OUR VIEW: ERs not the place for common illness

ERs across the province are regularly pushed to their limits, and beyond, over the past number of years, as anyone who’s made a visit on a weekend knows.

While in Campbell River we haven’t heard the type of horror stories about so-called hallway medicine that have come out of Surrey in recent days, the local ER has regularly been stretched to its limit.

There is a crucial piece of the puzzle, however, when it comes to relieving pressure on emergency departments — our own behaviour.

Regardless of square footage, residents have a responsibility to use the ER wisely and understand that it is not run on a first-come, first-served basis.
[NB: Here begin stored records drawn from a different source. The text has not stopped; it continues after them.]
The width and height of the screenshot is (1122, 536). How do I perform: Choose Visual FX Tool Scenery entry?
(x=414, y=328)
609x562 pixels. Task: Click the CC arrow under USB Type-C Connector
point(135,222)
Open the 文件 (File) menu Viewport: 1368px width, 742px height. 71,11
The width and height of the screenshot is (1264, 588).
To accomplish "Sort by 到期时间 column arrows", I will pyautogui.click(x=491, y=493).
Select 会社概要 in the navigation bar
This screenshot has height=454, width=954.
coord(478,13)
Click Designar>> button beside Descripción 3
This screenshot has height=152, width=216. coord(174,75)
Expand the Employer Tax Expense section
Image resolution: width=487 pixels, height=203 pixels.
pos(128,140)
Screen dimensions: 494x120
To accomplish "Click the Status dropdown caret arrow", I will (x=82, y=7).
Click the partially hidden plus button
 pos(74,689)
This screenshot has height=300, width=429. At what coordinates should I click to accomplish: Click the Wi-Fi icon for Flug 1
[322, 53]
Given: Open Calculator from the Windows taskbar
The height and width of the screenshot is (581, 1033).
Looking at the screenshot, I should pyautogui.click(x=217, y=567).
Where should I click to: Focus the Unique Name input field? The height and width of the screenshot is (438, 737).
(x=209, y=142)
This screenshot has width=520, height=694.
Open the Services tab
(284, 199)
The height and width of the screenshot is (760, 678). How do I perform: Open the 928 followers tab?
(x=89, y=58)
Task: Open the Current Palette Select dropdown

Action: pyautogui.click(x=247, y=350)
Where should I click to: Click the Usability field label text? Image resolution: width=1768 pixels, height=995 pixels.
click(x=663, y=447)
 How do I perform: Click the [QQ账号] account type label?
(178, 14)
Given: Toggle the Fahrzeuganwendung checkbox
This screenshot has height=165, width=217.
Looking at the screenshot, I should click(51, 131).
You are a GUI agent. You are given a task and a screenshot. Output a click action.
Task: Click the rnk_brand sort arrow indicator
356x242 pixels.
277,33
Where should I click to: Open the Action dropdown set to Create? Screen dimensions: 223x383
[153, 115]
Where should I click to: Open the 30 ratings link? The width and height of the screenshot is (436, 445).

Triage procedures place those in genuinely life-threatening circumstances — patients experiencing chest pains, having difficulty breathing or suffering severe bleeding — at the front of the line.

If your complaint doesn’t fall into one of those categories, however uncomfortable you may be, prepare to wait.

But even that wait can be shortened up when more people understand that a visit to the ER is not always necessary.

Start with a call to your family doctor, who knows your history and may be able to get you in the same day. If your doctor is not available, visit a walk-in clinic or call 811, HealthLink BC to speak with a representative who will help you find health information and services, or connect you with the proper person to offer advice.

Or visit HealthLink BC.

For an urgent medication refill, speak with your pharmacist, who may be able to provide an emergency refill of your prescription. Finally, for critical or life-threatening conditions call 911 or go to the nearest emergency room. Hospital ERs are not the place to go for common illnesses or minor injuries. The more people who understand and abide by these procedures, the better off we’ll all be.